TRPA’s website states “TRPA has been working to attack the threat of catastrophic wildfire in the Tahoe Basin for more than 10 years. beginning in 2002, the Agency also entered into agreements with fire protection agencies to streamline the permitting of defensible space work on private properties.” They go on to say they have “never prohibited tree removal”, just requiring permitting. These statements are not true. TRPA will impose enormous fines if you cut a tree down on your own property, and it is very difficult to get a permit to cut.

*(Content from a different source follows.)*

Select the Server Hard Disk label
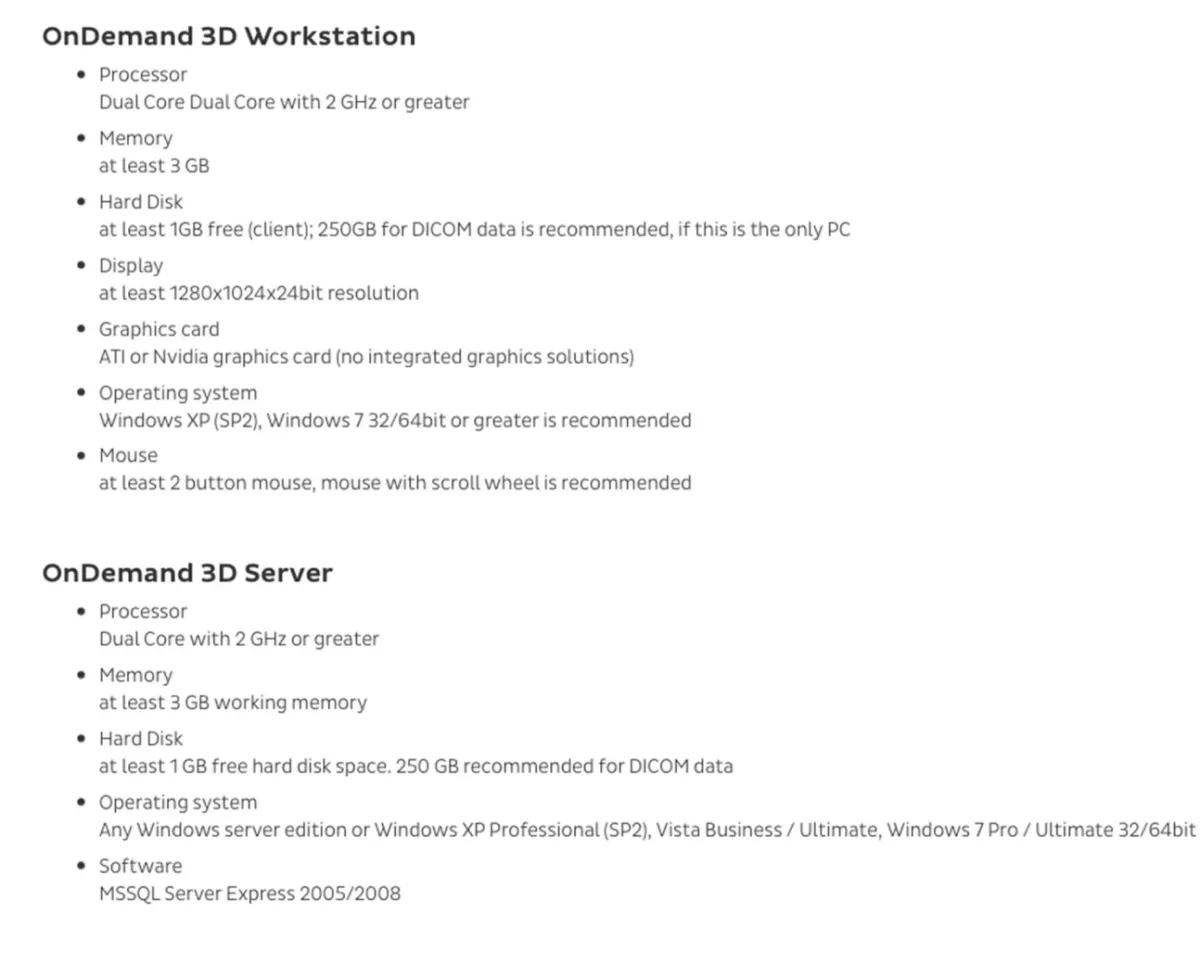Viewport: 1200px width, 965px height. (141, 739)
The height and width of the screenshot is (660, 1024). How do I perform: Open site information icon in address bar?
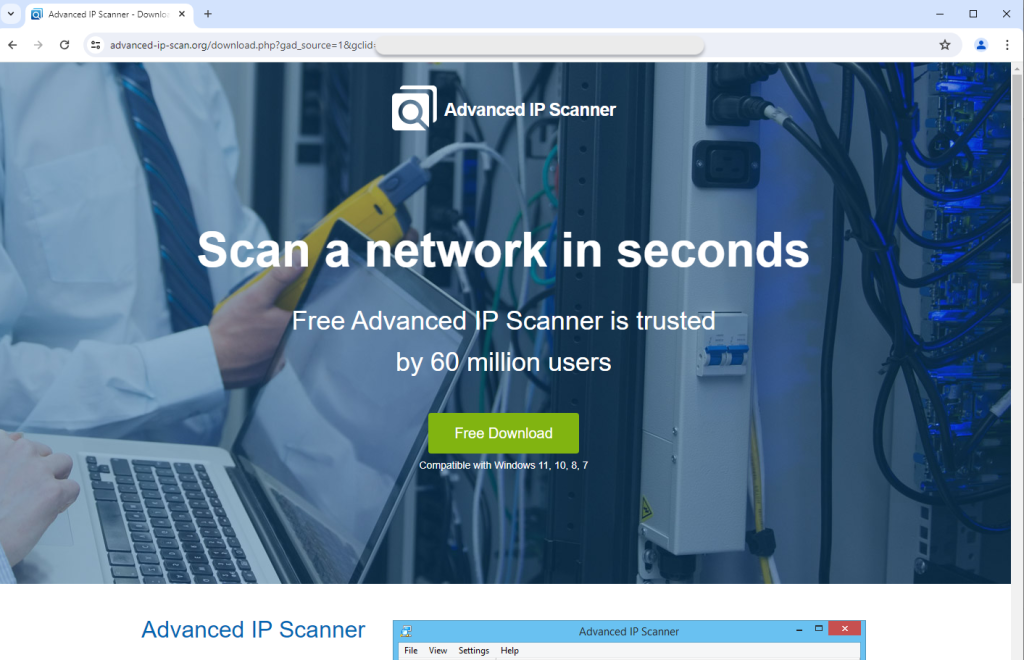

First of all, any agreements TRPA made beginning in 2002, only 5 years ago, were drawn out tooth and nail. TRPA DOES regulated tree removal, and does outright prohibit removal of most trees around existing structures. TRPA encourages the use of pine needles used as erosion control around homes, and requires many BMP’s that fly in the face of fire protection. The basis of this backwards regulatory policy is to protect the clarity and water quality of Lake Tahoe. Now that nearly 4 square miles of forest have been burned along a major tributary to Lake Tahoe, massive amounts of deforested land will now be susceptible to erosion into the crystal blue waters of Lake Tahoe. If TRPA had not inhibited the efforts of fire officials and forestry regulators for over a decade, the good practices of reducing the undergrowth and thinning dense forested land would have lessened the current forest fire threat we face today. Homeowners would have been able to cut trees around their homes and allowed to protect their life’s investment, not to mention their own lives. Now, we are facing a huge threat to water clarity as this flume of carbon and charred vegetation will erode into the lake in the next significant rain event.
TRPA is a widespread source of frustration not only among homeowners, but for those who come to Tahoe to enjoy boating and recreating around the lake. By outright prohibiting breakwaters, they have allowed Tahoe’s notoriously windy and rough conditions to cause turmoil in launching areas such as Incline Village’s Ski Beach. A breakwater would provide safe harbor for boaters caught out in conditions which typically arise quickly, and prevent the sinking of many boats each year on their moorings, potentially releasing gasoline and oil into our beautiful lake waters. This is just one example of how TRPA wastes funds creating frivolous regulatory policies, and backing them up with outrageous fees to lawyers and policymakers, rather than working on practical solutions to foster the protection of Lake Tahoe, and the protection and enjoyment of the lake by homeowners and visitors, alike.
I hope the response to this disasterous fire is a huge outcry of public support for “smart” environmental policies, that allow homeowners to regulate their land, cut trees to prevent uncontrolled spreading of forest fires, foster green growth in their backyards instead of the dry tinder TRPA would have us amass in the form of pine needles. Massive amounts of funding is wasted by TRPA fighting homeowners who have tried to implement their own best management practices, and it is a sorry waste of money, a huge loss for both the quality of the lake and quality of life at Lake Tahoe. Changes need to be made, and the TRPA policies need to be revisited.